# Playing on the 'off' beat'



## ed2000 (Feb 16, 2007)

Is there a technical term for this.
ex. playing on the and as in - 1 and 2 and 3 and 4 and

1. the bass line to Ina Godda Da Vida
2. Sunshine of Your Love

and many Motown bass lines


----------



## GWN! (Nov 2, 2014)

Syncopation?


----------



## Bastille day (Mar 2, 2014)

The drummer for the Guess Who did this off beat on the song "No Time" with his bass drum although I would not consider it syncopation.

I always thought of syncopation as the drummer changing up his snare drum and bass drum so instead of bass drum on "1" and snare drum on "2" it's reversed or adds another beat in a part of the song. It's a bit more complicated that but Neil Peart and Bill Bruford the drummer for Yes do this very well.

The song "Roundabout" by Yes is a perfect example, a drummers nightmare and could result in an on stage train wreck, if you were not well rehearsed.


----------



## shoretyus (Jan 6, 2007)

backbeat........go to 7 mins....you only start count the_ and _in eight notes


----------



## amagras (Apr 22, 2015)

I double checked with our drummer: off beat


----------



## Bastille day (Mar 2, 2014)

amagras said:


> I double checked with our drummer: off beat


Hi Amagras:

Both terms, off-beat and back-beat are correct.

BUT if you turned around and told your drummer and said the bass drum is on the backbeat, he may not know what your talking about.

I took formal drum lessons back in the 1970's, played for several years and very seldom heard the term.
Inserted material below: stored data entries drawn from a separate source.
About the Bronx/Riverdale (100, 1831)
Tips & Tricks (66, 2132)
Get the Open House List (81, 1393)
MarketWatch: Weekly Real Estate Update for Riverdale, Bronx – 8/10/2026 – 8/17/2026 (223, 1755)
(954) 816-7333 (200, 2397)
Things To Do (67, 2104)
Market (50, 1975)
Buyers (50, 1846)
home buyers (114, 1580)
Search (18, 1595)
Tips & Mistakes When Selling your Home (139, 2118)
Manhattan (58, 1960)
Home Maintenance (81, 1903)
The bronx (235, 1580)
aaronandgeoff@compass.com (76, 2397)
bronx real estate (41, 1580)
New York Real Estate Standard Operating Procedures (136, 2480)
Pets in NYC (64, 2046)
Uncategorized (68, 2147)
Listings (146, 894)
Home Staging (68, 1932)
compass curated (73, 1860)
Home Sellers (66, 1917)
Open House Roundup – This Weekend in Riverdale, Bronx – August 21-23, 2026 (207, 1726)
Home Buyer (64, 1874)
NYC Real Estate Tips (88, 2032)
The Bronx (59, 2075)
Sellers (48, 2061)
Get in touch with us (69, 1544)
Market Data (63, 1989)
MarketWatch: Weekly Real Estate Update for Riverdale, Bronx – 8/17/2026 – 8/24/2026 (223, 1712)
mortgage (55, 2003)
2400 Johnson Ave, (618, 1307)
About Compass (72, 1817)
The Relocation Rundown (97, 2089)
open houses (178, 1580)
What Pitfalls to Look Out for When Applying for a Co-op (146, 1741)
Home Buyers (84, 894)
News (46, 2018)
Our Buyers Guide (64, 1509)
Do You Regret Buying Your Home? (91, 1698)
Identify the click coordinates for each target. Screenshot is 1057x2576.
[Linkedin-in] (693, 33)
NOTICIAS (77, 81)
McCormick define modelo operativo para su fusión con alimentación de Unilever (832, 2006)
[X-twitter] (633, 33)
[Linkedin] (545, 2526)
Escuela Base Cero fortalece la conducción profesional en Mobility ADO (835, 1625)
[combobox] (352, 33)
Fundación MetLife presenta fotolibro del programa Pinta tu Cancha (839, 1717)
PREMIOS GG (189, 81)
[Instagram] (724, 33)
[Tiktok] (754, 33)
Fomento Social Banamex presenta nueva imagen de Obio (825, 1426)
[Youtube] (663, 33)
Playing an off-beat takes time to learn as it's not your typical "Beatles" beat and very difficult to do all the way through a song.


----------



## amagras (Apr 22, 2015)

Hi, thanks. I didn't meant to argue with you, was just answering to the OP, in fact I'm pretty sure our drummer mentioned back-beat too and a few more terms that I don't remember...one of them was something like "to play in the AND" like playing in the 1 "and" 2 "and" 3, etc... Totally new to me but easily understandable.


----------